## Given text
____________
As was reported by The Athletic, in the aftermath of what turned out as Emery’s final game in charge, it was understood it was more a question of when, not if, the club would sack the Spaniard. Amidst the ever-growing discontent among players, staff and fans alike, the horror show against Frankfurt proved the final straw.
The levels of morale were now so low the club had no choice but to finally do what they should have done long before. Emery’s 18 months in charge were up, and Arsenal found themselves in a perilous predicament.
Yes, it was because of the results. The absence of Champions League football was a serious cause for concern. After all, Emery was appointed on the premise of his perceived ability to lead Arsenal back into Europe’s elite competition, be it by a top four finish or Europa League success.
The performances had become insipid, uninspiring, and relentlessly soul-destructing. Soon, Emery’s Arsenal were shattering the records, and not in a good way. It was the club’s worst run of form since 1992. They hadn’t won a competitive fixture in almost two months. But while the dreadful results eventually proved the tipping point, it was far more than that.
The environment that ensued as a consequence left the club in complete and utter disarray. If the last stretch of Wenger’s 20-year reign provided its fair share of conflict, disappointment and crisis, then the fallout that emerged as Emery edged towards the exit door was arguably worse.
And yet, it wasn’t entirely his fault. It was clear that the situation had reached a point where he was no longer capable of doing his job. And given his poor communication skills, the fans were less able to sympathise with what he, as a manager, was tasked with. The players eventually followed suit, by which point the executives’ inexcusable lack of action resulted in an irreconcilable situation.
It was clear Emery was a dead man walking for some time. Even when the team won, they did so in remarkably unconvincing, anxiety-inducing fashion. It became clear that the Spaniard no longer had the tools to salvage Arsenal’s slowly sinking ship.
Those above allowed him to remain at the helm beyond his expiry date, and the disastrous consequences of his poorly managed exit held monumental consequences for the players, the club’s profile, and the current season.
Poor Freddie Ljungberg was then thrown into the deep end for a couple of weeks. Eventually, Arteta was appointed Emery’s full-time successor. His first business to attend to? Cleaning up the mess left behind by his predecessor. For who? His new employers, who had facilitated it.
____________
## Rows
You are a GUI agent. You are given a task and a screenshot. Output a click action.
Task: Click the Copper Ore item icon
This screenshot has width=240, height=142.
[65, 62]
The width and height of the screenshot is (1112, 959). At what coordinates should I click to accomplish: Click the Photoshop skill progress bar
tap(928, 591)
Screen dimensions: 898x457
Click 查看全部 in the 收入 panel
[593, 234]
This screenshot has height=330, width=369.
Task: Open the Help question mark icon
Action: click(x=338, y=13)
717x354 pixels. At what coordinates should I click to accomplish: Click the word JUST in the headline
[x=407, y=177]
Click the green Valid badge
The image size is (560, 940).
____________
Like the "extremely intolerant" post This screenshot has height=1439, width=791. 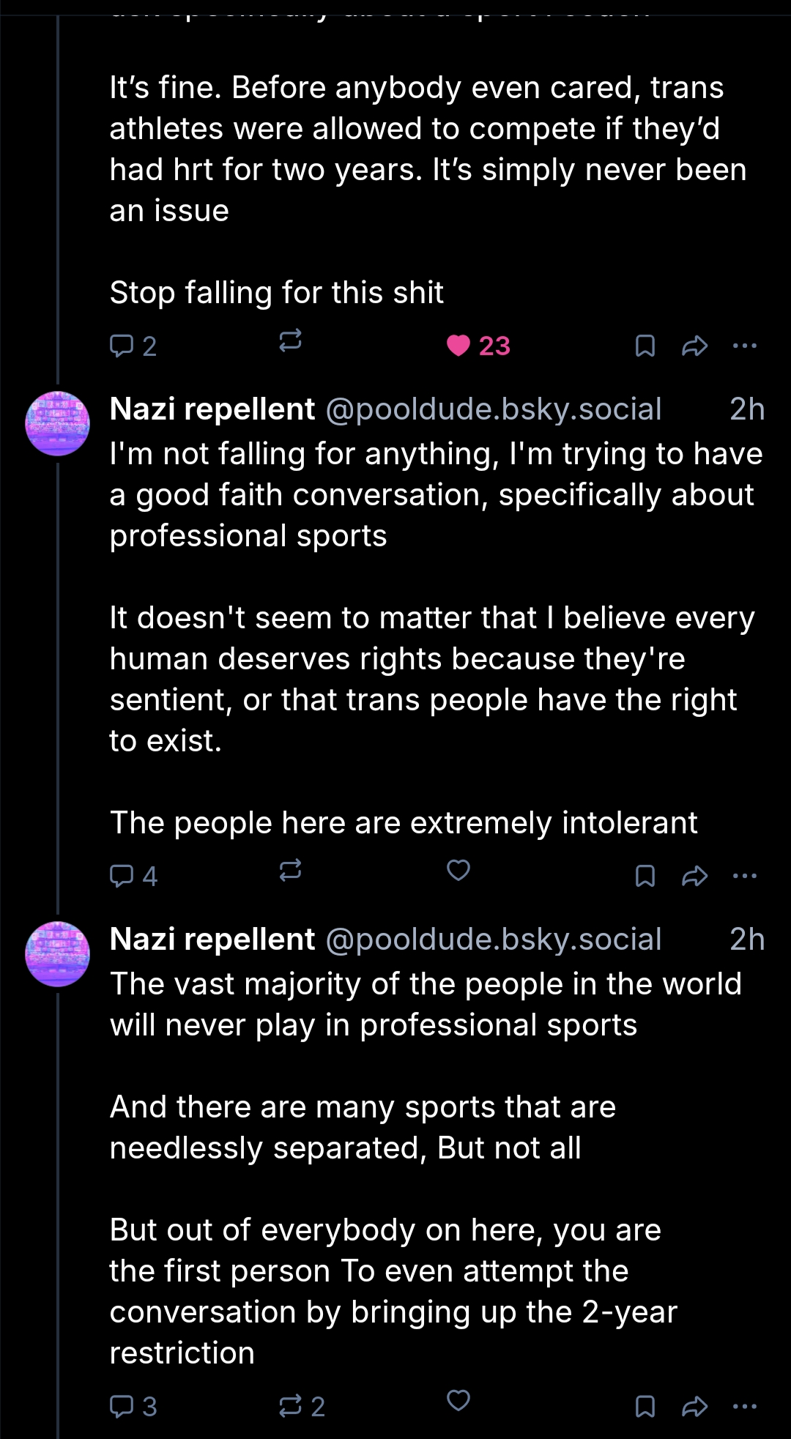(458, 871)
____________
## Problems and tasks
1) Decide whether each statement agrees with the text about Emery's sacking, answering yes or no and quoting the words from the text that settle it. (a) Emery was in charge of Arsenal for 18 months. (b) Arsenal had gone more than three months without winning a competitive fixture. (c) Arteta took over straight after Emery, with no one filling the role in between.
2) Reproduce word for word everything in the text about Emery's sacking from "The performances had" down to "was arguably worse.".

## Task-by-task solutions
1)
(a) Yes: "Emery’s 18 months in charge were up"
(b) No: "They hadn’t won a competitive fixture in almost two months."
(c) No: "Poor Freddie Ljungberg was then thrown into the deep end for a couple of weeks."

2)
The performances had become insipid, uninspiring, and relentlessly soul-destructing. Soon, Emery’s Arsenal were shattering the records, and not in a good way. It was the club’s worst run of form since 1992. They hadn’t won a competitive fixture in almost two months. But while the dreadful results eventually proved the tipping point, it was far more than that.
The environment that ensued as a consequence left the club in complete and utter disarray. If the last stretch of Wenger’s 20-year reign provided its fair share of conflict, disappointment and crisis, then the fallout that emerged as Emery edged towards the exit door was arguably worse.